_Assignment_
Please say how many lines in the entries below hold the string "list", with no other words.

_Stored data_

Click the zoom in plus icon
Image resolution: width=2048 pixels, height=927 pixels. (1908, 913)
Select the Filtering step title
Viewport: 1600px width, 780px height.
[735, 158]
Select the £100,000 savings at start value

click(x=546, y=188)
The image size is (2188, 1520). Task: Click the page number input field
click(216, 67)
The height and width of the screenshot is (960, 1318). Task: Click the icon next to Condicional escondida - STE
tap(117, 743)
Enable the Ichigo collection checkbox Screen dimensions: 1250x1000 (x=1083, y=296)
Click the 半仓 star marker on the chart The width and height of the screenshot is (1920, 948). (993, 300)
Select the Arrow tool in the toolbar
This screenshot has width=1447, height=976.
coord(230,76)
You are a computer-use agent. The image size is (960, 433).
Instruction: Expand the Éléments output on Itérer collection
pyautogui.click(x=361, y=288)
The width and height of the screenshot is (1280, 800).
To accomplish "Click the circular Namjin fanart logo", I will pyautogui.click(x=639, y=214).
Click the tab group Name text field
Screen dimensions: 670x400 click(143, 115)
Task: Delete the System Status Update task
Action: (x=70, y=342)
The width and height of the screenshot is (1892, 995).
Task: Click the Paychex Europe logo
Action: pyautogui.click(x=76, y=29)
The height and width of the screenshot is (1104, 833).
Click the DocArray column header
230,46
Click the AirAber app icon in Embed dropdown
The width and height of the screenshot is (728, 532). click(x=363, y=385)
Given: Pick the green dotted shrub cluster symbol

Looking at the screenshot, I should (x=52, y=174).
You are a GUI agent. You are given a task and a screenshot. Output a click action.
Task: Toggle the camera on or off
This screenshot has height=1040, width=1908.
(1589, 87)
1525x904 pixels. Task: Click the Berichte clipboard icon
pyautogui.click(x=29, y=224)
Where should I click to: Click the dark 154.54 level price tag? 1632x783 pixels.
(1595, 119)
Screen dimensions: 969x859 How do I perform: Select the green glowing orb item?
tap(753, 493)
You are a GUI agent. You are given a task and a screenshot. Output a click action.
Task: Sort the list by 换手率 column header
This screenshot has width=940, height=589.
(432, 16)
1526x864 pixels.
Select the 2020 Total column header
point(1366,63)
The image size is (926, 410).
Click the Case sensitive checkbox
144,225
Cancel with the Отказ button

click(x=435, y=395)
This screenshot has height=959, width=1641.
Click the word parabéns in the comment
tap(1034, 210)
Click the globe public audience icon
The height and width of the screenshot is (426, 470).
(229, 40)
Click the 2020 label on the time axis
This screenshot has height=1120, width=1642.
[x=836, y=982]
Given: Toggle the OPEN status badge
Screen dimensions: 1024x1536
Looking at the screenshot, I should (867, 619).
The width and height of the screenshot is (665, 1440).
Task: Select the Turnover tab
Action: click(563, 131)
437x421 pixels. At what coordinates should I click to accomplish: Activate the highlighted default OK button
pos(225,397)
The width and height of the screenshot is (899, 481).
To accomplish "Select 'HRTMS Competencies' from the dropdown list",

_Task output_
2